= Mark Warkentien =

Basketball executive (1953–2022)

Mark Warkentien (April 16, 1953 – December 23, 2022) was a basketball coach and executive whose most recent job was as a special assignment evaluator for the Oklahoma City Thunder. He recently served as the New York Knicks' director of player personnel. He was also the former vice president of basketball operations for the Denver Nuggets, where he won the NBA Executive of the Year Award for the 2008–09 NBA season.

==Career==
Warkentien coached several Southern California college basketball teams before joining Jerry Tarkanian's coaching staff as an assistant at UNLV. He later left the bench to serve as assistant athletic director for the program.

His NBA career began in 1991 with the former Seattle SuperSonics, where he spent three years as a scout.

Warkentien then worked for the Portland Trail Blazers for ten seasons. During his time in Portland, Warkentien held several positions, including scout, assistant general manager, and director of player personnel.

He then joined the Cleveland Cavaliers front office as director of player personnel and became the interim GM for the latter half of the 2004-05 season.

Warkentien was elevated to vice president of basketball operations of the Denver Nuggets in 2006, replacing the released Kiki Vandeweghe shortly after the season ended. During his time in Denver he made two blockbuster deals, one involving the Philadelphia 76ers which sent Andre Miller to Philadelphia for Allen Iverson, and the second transaction sending Iverson to Detroit to return Denver native Chauncey Billups home.

He won the NBA Executive of the Year Award for the 2008–09 NBA season. His transactions included sending Allen Iverson to the Detroit Pistons for Chauncey Billups, and signing free-agent Chris Andersen, while moving the Nuggets under the luxury tax threshold at the same time.

On August 3, 2010, the Nuggets declined to extend Warkentien's contract, ending his four-year association with the team.

On January 30, 2011, the New York Knicks agreed to hire Warkentien as a high-level consultant. On February 5, 2011, they named him Director of Pro Player Personnel.

Soon after in 2012, Warkentien became a "Basketball GM and Scouting" instructor for the online sports-career training school Sports Management Worldwide.

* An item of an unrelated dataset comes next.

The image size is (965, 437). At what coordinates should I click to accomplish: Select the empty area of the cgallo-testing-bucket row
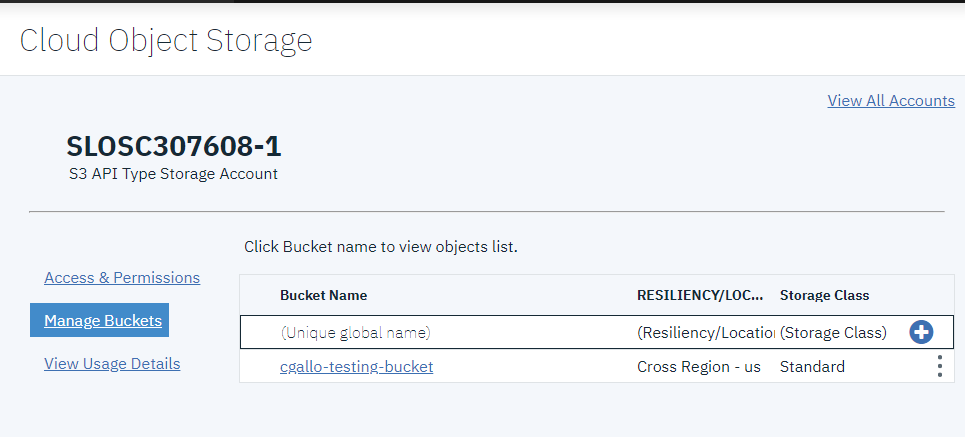[x=534, y=367]
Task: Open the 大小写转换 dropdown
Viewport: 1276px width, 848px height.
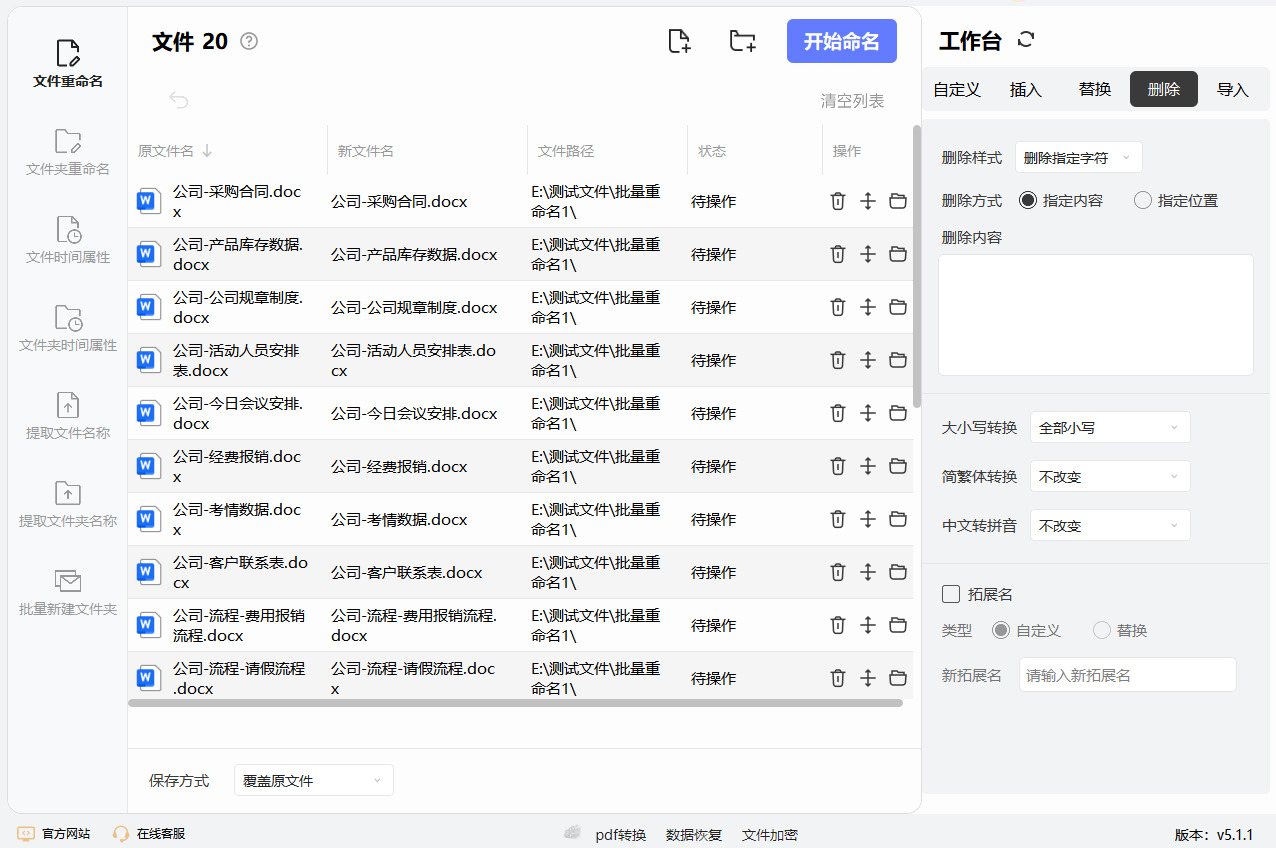Action: pyautogui.click(x=1109, y=428)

Per his LinkedIn profile, Warkentien last served under the title of Special Assignment Evaluator for the Oklahoma City Thunder.

==Personal life==
Warkentien graduated from Cal State Fullerton as a part of the school's 1976 graduating class. He earned a master's degree in sports leadership from Concordia University Chicago.

Warkentien had 2 daughters, Kreigh Dannette and Aubrie Jane. Aubrie was the director of basketball operations for the University of Nevada, where she was responsible for the day-to-day operations of the men's basketball office as well as assisting with its operations, recruiting and team travel budgets. Aubrie previously worked for the NBA Summer League and many NBA G-League Affiliate teams. Kreigh served as the chief of staff for the Washington men's basketball program under coach Mike Hopkins. Prior to joining UW, she was the assistant athletic director at the University of Nevada, Las Vegas, the same school where her dad coached before joining the NBA. She previously served as the director of basketball operations for the university's men's basketball team.

Warkentien died on December 23, 2022, aged 69.